--- BEGIN ---

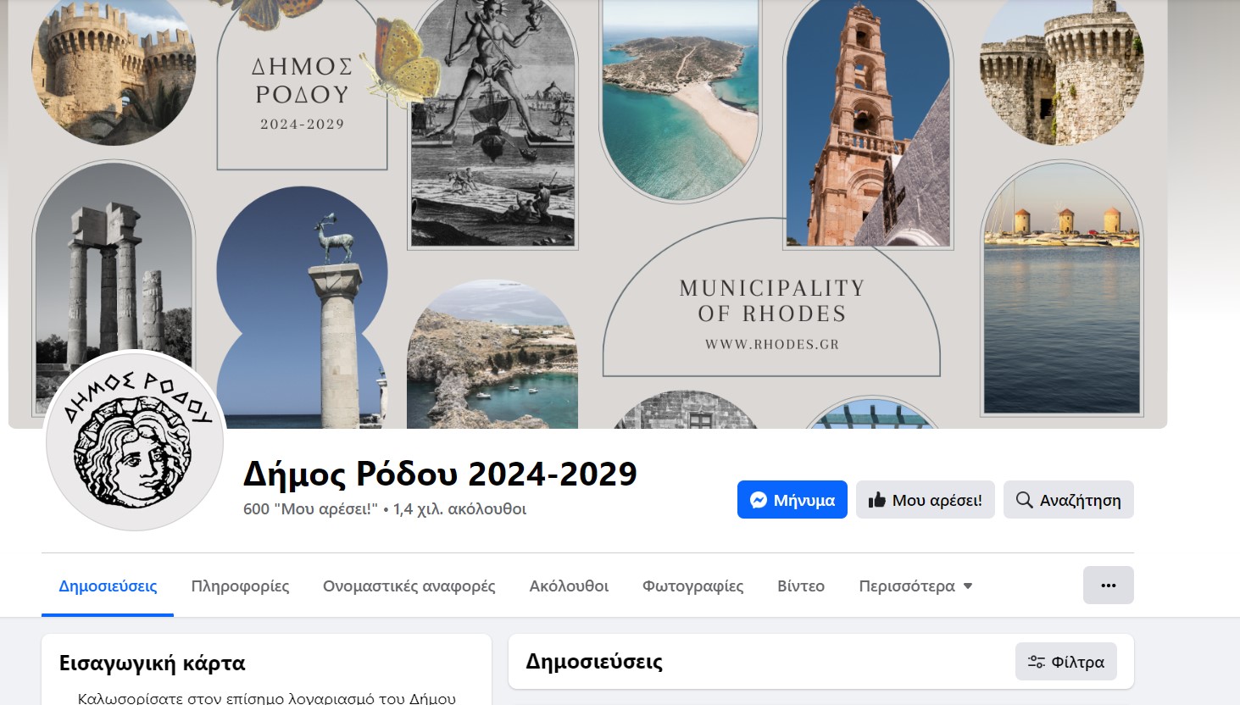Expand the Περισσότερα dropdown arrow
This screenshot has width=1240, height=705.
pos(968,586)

--- END ---
--- BEGIN ---

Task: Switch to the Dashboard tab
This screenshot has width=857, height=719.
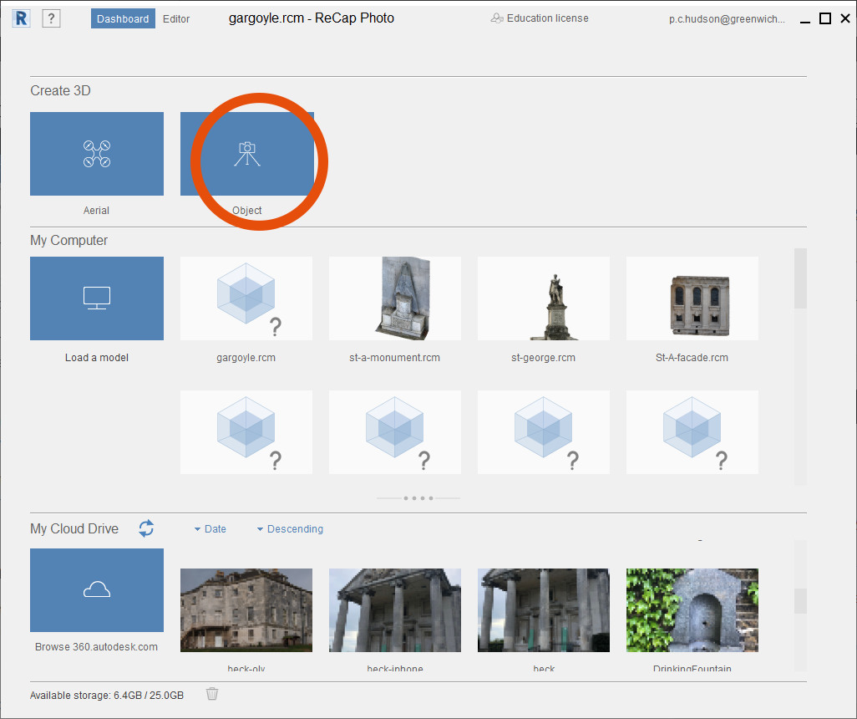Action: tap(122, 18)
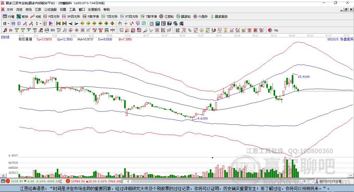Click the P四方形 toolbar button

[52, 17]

--- END ---

▸ Goal:
Rewrite the stretch from the line containing "Expand the Περισσότερα dropdown arrow" through the line containing "pos(968,586)" with "dropdown arrow" changed to "menu toggle", keeping everything else the same. Leave the pictures out.

▸ Completed task:
Expand the Περισσότερα menu toggle
This screenshot has width=1240, height=705.
pos(968,586)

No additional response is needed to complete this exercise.